**Prompt:**
Can you transcribe the following lines word for word, leaving the pictures out of your answer?

**Entries taken from a collection:**
__________

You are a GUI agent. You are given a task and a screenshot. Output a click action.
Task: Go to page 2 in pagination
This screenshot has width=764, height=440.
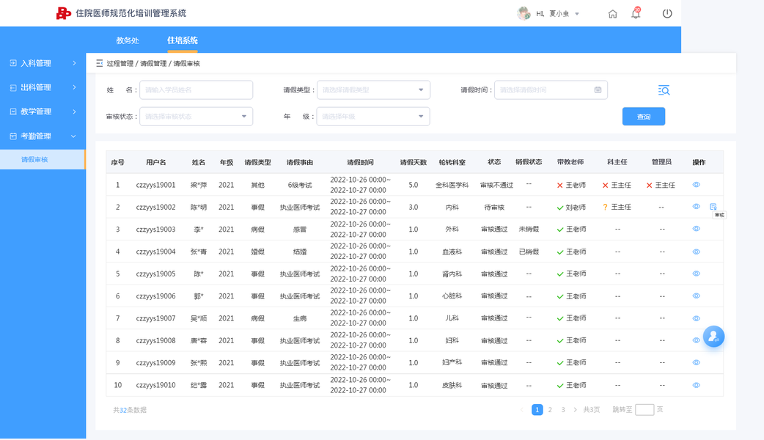click(x=550, y=410)

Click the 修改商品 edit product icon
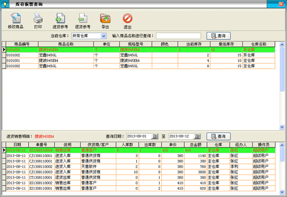point(16,21)
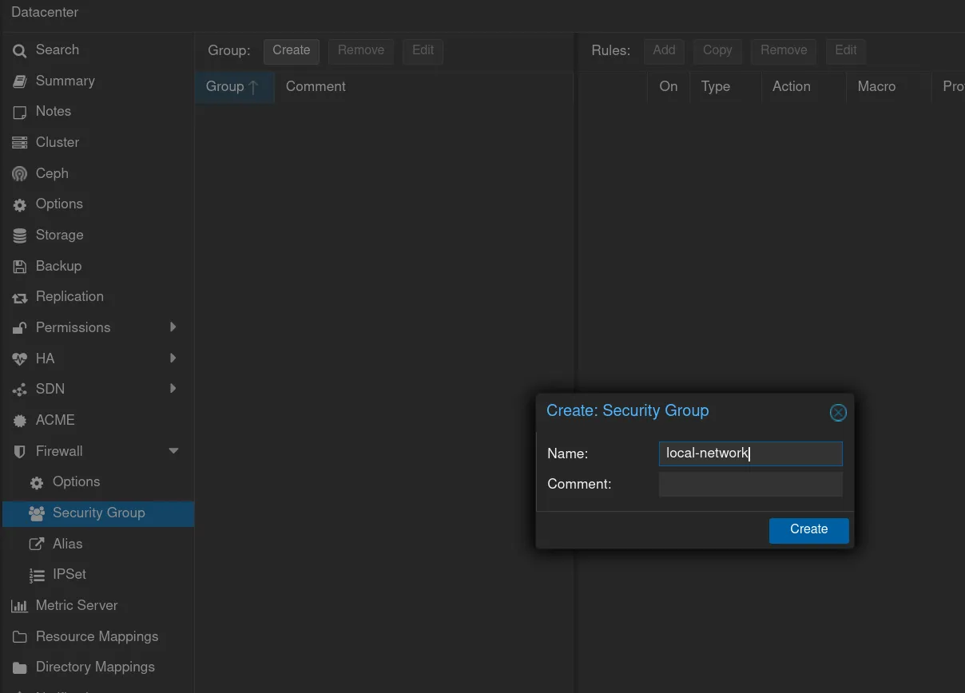Select the Backup floppy disk icon

pos(20,267)
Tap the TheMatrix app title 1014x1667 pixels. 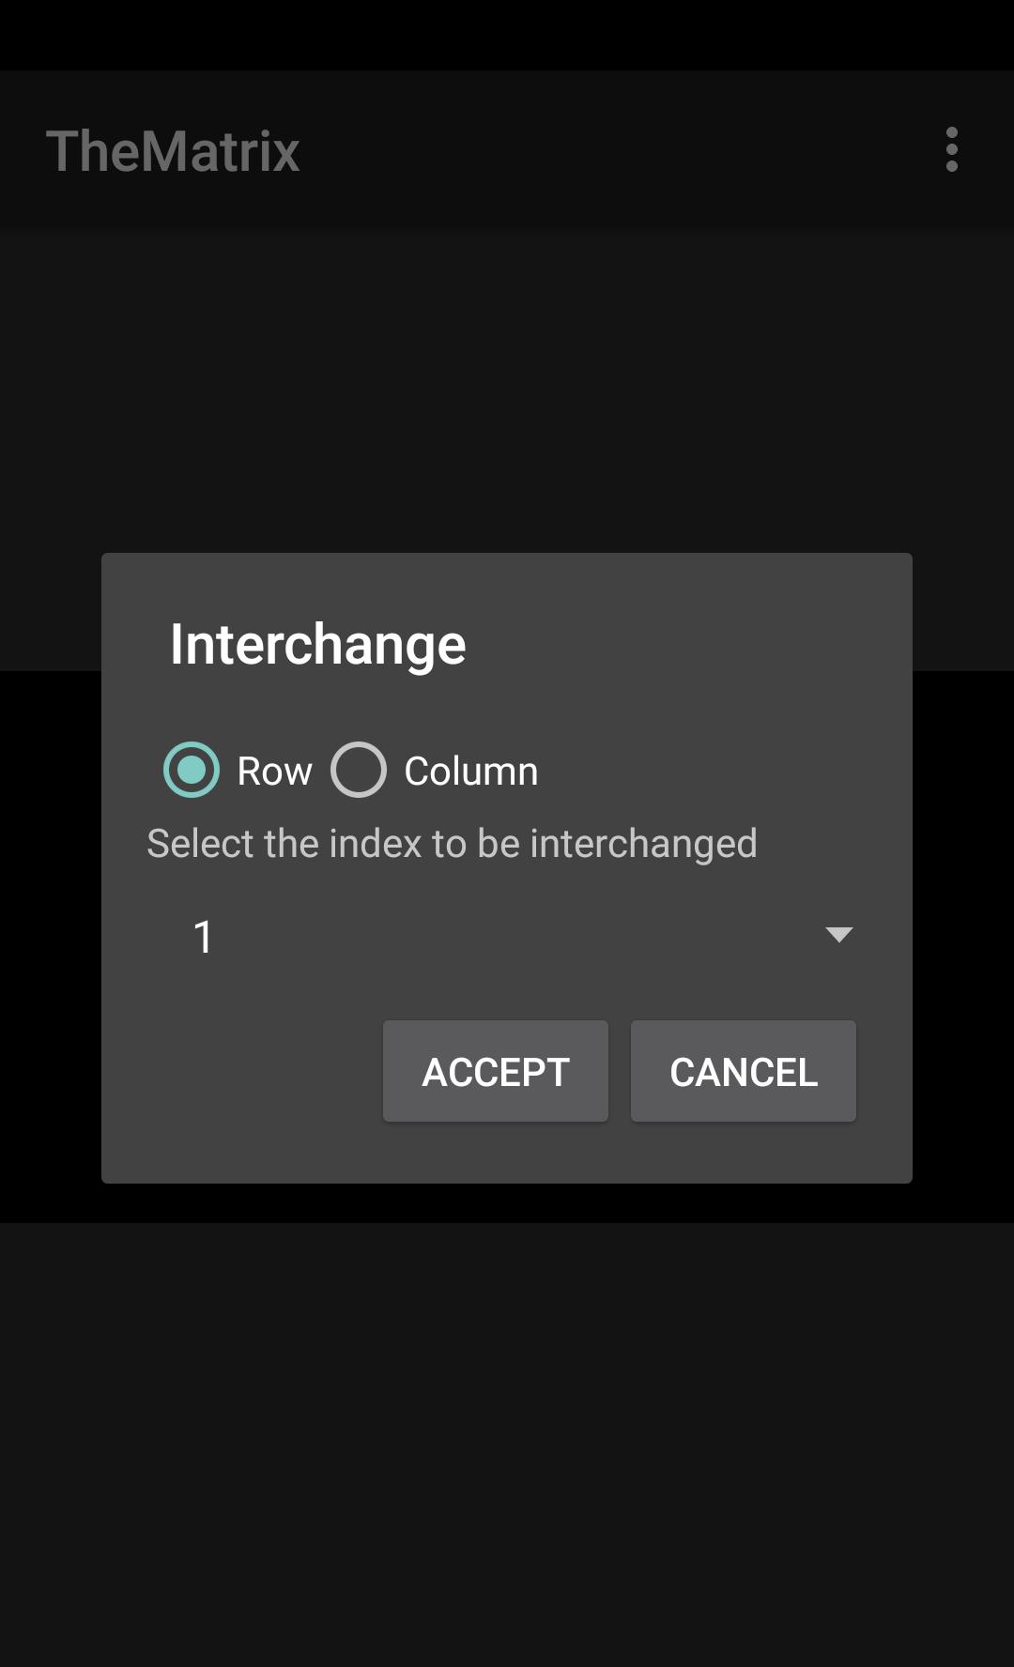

__________

**Answer to the problem:**
You are a GUI agent. You are given a task and a screenshot. Output a click action.
Task: Go to page 2 in pagination
This screenshot has width=764, height=440.
click(x=550, y=410)

Click the 修改商品 edit product icon
point(16,21)
Select the Backup floppy disk icon

pos(20,267)
Tap the TheMatrix app title 1014x1667 pixels. 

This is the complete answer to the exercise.